- _Exercise aim_
Which of the lines below include "Toggle"? Each one should be copied out.

- _Dataset extract_

----

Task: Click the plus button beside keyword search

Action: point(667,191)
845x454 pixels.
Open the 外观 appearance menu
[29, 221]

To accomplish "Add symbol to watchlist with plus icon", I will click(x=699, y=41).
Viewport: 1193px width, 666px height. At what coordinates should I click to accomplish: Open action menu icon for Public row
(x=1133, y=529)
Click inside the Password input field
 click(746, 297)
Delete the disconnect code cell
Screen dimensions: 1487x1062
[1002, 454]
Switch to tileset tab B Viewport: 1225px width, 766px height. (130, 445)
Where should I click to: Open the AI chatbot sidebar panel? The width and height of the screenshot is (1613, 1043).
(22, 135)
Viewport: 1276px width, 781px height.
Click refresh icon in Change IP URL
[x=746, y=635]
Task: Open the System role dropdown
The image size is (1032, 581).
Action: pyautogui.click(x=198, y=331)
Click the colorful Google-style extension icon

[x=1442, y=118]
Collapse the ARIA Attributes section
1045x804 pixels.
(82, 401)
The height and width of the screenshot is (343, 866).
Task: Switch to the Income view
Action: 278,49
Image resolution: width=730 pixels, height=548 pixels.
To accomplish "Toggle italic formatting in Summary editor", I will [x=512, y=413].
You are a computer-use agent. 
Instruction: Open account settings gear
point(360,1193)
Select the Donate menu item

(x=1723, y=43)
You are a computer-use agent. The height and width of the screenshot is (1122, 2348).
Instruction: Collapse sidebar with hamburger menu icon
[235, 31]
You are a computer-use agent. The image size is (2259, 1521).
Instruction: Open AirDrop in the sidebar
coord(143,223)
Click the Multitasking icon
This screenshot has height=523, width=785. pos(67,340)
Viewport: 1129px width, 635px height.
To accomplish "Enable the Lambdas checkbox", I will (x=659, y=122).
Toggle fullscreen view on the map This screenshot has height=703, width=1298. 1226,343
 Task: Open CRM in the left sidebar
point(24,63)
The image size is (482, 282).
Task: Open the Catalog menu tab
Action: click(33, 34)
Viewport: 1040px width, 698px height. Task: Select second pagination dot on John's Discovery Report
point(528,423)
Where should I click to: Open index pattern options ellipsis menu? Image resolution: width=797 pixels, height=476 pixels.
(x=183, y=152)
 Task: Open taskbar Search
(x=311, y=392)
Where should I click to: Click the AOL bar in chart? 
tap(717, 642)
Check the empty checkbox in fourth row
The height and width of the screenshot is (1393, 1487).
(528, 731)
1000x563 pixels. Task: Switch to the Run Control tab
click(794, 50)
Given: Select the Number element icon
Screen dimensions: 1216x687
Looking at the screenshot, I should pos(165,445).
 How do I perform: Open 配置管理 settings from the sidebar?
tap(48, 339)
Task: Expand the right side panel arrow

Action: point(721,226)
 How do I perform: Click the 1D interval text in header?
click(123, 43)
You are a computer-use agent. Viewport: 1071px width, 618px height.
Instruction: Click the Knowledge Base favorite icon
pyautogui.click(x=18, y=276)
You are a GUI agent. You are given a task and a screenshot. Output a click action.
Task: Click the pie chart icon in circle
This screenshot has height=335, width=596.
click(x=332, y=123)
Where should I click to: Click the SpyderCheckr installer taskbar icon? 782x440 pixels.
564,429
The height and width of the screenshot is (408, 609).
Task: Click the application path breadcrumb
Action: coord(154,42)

----

- _Answer section_
To accomplish "Toggle italic formatting in Summary editor", I will [x=512, y=413].
Toggle fullscreen view on the map This screenshot has height=703, width=1298. 1226,343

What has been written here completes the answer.